The bill streamlines development of FDA-approved drugs using marijuana and CBD by:

  • Allowing accredited universities and medical schools, practitioners and manufacturers with a schedule I registration to manufacture, distribute, dispense and possess marijuana for medical research aimed at drug development or commercial production;
  • Requiring DEA to license manufacturers and distributors for the commercial production of FDA-approved marijuana or CBD drugs; and
  • Allowing DEA-registered institutions to import or export marijuana or CBD to conduct medical research for drug development.

Within one year of enactment, HHS must report to Congress on potential therapeutic effects of marijuana and CBD on serious medical conditions, and their effects on the human body, the adolescent brain, and on cognitive abilities, including the ability to operate vehicles and heavy equipment.  HHS will also report on the research barriers of marijuana grown in states that have legalized its use, and recommend how to overcome them.

The bill would allow physicians to discuss the potential harm and benefits of marijuana derivatives like CBD, as treatment with patients.

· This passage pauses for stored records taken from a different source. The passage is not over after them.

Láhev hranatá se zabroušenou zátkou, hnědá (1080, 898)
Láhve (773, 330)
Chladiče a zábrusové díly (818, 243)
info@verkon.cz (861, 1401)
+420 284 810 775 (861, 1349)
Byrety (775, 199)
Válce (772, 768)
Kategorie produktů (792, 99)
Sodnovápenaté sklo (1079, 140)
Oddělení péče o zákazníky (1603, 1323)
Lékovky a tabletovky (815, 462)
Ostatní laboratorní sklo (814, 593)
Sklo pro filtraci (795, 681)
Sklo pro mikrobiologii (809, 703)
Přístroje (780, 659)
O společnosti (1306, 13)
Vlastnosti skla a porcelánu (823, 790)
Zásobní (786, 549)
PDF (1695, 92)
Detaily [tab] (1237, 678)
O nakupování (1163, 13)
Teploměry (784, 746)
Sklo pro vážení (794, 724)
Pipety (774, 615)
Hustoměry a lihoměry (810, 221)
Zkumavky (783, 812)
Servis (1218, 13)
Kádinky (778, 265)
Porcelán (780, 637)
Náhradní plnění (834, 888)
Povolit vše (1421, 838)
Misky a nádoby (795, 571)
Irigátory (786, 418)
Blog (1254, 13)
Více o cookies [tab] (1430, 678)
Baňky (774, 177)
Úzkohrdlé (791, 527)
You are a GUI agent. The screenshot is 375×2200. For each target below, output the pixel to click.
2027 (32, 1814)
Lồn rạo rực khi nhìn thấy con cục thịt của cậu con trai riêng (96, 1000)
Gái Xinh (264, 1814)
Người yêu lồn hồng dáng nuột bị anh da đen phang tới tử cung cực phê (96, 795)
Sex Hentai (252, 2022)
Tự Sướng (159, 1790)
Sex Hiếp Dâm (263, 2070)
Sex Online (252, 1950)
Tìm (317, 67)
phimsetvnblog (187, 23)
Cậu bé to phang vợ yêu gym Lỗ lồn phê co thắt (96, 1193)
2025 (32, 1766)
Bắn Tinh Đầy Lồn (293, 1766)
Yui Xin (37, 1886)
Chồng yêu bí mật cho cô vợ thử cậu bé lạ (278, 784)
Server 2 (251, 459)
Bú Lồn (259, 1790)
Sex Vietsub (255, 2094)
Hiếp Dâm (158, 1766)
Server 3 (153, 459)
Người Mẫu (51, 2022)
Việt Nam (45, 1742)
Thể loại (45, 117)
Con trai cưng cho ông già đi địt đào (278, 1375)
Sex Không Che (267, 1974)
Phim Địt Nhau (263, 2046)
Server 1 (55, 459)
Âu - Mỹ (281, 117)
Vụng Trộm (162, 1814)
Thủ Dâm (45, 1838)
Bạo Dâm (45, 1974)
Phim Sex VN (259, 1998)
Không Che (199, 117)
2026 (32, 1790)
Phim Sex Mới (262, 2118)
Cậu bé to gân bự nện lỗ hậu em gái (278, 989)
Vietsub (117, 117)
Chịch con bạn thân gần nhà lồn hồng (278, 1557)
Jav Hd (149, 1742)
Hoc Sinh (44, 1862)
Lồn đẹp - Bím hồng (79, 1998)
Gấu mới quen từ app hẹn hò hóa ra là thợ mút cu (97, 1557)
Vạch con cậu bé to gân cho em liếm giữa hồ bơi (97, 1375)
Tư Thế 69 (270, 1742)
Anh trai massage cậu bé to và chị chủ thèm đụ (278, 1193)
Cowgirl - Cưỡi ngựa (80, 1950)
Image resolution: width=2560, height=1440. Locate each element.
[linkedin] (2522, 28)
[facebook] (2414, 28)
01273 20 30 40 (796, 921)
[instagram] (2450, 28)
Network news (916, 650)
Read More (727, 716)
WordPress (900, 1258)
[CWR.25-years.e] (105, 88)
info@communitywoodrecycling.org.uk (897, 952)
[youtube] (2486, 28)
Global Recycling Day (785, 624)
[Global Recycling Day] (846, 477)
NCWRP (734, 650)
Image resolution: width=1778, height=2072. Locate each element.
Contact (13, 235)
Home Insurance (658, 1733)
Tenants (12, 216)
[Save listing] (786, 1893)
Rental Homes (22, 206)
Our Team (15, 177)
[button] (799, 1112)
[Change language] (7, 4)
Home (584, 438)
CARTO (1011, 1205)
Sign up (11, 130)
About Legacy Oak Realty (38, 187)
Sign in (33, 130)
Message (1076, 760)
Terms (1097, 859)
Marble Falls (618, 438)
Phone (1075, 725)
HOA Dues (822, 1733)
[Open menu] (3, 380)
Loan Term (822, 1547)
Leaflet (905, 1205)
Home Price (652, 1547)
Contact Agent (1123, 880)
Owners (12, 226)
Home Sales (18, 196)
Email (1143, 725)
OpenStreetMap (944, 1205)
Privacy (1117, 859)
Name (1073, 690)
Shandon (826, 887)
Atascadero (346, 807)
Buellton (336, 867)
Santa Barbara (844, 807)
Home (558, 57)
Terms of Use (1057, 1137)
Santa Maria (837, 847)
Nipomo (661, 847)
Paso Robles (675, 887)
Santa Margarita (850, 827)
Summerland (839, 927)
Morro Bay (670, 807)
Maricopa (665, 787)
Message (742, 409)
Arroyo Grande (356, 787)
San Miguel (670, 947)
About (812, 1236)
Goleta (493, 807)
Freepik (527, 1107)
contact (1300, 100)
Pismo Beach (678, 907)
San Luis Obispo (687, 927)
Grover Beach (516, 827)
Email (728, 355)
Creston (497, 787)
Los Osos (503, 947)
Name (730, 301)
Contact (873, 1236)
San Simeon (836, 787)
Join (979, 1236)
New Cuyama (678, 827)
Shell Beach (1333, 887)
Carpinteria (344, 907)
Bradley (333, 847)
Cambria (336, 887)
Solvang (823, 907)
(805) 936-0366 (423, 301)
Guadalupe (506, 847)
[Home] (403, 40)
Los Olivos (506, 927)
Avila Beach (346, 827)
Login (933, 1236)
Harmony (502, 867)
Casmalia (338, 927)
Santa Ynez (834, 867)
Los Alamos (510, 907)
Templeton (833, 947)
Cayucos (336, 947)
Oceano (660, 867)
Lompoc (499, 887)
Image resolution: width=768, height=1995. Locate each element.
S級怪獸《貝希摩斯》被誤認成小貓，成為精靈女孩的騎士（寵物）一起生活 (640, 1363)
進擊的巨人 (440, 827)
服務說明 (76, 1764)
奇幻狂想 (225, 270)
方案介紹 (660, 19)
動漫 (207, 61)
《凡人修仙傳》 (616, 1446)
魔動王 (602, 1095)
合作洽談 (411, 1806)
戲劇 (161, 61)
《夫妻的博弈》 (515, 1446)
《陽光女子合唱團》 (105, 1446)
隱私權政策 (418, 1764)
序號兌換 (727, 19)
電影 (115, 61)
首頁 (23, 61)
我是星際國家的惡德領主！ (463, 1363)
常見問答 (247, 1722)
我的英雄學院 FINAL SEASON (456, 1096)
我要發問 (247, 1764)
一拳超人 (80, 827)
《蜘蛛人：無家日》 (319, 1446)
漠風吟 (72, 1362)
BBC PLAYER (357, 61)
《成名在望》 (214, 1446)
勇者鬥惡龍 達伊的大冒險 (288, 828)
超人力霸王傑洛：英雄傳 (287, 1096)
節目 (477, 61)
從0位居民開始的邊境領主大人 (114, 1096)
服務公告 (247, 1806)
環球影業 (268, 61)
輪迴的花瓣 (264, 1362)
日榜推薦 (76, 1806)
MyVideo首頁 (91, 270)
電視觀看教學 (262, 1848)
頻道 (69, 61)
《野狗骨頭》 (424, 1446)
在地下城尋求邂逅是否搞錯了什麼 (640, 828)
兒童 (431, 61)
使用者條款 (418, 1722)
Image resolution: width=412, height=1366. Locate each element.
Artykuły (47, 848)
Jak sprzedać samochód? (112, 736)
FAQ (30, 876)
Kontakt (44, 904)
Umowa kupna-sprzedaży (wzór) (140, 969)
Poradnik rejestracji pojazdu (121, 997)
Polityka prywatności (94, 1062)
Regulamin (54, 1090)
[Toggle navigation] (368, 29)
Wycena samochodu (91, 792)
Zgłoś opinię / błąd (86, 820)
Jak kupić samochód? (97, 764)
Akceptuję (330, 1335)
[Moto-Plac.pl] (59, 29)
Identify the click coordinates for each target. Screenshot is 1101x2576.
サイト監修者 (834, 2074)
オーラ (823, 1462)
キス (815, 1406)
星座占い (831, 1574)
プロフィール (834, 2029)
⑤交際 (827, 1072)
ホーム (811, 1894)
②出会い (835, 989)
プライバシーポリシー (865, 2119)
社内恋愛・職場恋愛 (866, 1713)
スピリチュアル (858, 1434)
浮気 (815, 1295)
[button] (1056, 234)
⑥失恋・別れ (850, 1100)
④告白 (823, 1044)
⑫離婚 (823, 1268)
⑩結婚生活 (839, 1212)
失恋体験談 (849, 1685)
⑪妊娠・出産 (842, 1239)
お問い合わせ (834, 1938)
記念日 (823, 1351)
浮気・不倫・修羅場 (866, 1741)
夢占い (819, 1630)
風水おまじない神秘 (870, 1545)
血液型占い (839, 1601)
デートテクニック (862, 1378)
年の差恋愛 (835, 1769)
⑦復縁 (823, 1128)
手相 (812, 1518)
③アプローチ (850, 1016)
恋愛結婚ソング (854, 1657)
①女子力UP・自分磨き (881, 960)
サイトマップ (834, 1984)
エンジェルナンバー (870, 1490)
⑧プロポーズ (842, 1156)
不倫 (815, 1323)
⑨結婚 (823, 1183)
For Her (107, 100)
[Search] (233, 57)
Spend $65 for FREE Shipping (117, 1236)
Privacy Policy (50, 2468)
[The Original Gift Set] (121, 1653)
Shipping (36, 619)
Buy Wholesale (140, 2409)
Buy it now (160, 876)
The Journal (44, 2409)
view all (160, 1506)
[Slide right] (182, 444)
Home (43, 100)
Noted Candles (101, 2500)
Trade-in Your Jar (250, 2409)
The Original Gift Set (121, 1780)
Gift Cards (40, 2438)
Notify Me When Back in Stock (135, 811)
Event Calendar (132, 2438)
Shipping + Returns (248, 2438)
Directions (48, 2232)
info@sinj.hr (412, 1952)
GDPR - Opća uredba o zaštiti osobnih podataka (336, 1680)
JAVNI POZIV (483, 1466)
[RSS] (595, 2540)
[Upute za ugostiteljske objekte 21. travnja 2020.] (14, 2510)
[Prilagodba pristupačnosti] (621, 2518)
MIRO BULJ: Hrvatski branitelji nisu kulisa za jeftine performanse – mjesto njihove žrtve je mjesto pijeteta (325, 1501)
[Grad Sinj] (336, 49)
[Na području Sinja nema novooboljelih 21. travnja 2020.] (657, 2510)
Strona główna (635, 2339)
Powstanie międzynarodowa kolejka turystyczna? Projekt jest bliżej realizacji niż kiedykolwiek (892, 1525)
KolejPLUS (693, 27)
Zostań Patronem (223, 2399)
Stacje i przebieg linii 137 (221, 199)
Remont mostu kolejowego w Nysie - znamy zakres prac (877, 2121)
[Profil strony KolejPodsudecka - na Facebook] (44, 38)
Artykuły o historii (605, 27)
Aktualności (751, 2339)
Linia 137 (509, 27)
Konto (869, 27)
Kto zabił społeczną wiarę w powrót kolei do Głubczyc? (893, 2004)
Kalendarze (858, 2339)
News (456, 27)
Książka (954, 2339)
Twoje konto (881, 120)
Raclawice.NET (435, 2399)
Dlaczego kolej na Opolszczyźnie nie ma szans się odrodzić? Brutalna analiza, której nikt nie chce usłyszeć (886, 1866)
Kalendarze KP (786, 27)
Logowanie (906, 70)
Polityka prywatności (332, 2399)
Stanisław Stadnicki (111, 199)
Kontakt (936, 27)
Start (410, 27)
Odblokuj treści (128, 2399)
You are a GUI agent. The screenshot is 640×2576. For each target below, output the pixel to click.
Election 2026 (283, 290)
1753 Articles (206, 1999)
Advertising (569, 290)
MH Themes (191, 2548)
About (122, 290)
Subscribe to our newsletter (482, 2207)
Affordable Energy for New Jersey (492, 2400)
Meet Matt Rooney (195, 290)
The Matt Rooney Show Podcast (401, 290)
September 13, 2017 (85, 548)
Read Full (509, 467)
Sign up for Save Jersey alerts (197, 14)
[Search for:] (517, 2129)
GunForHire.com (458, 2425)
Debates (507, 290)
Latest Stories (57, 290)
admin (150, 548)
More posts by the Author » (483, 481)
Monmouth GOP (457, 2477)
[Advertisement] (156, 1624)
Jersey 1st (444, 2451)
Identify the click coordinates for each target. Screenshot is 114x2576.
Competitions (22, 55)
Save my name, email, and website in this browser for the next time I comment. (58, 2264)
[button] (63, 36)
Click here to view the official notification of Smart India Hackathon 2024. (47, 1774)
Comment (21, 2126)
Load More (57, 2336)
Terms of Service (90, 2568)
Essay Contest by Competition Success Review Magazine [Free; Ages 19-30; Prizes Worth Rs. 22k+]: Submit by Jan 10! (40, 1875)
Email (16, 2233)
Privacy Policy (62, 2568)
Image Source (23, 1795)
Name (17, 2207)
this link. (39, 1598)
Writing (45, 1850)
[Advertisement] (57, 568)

The bill also corrects a non-sensical interpretation stated in DEA ‘s August 21, 2020 interim final rule that non-plant, synthetic CBD is a schedule I substance regardless of whether its THC content on a dry weight basis is at or below the 0.3% level for non-controlled hemp-derived CBD.  The bill would amend the definition of marijuana in the CSA to exclude the synthetic equivalent of hemp-derived CBD containing less than 0.3% THC.  It makes no sense to treat synthetic CBD as a schedule I controlled substance when its abuse potential, little as it may be, is less than hemp-derived CBD.  The bill would allow researchers and others to handle synthetic CBD without having to comply with DEA registration, recordkeeping and security requirements.

A number of organizations support the bill including the American Medical Association, American Academy of Pediatrics, American Society of Addiction Medicine, Friends of the National Institute on Drug Abuse, National Cannabis Industry Association and the National Organization for the Reform of Marijuana Laws.

The bill has been referred to the Committee on the Judiciary.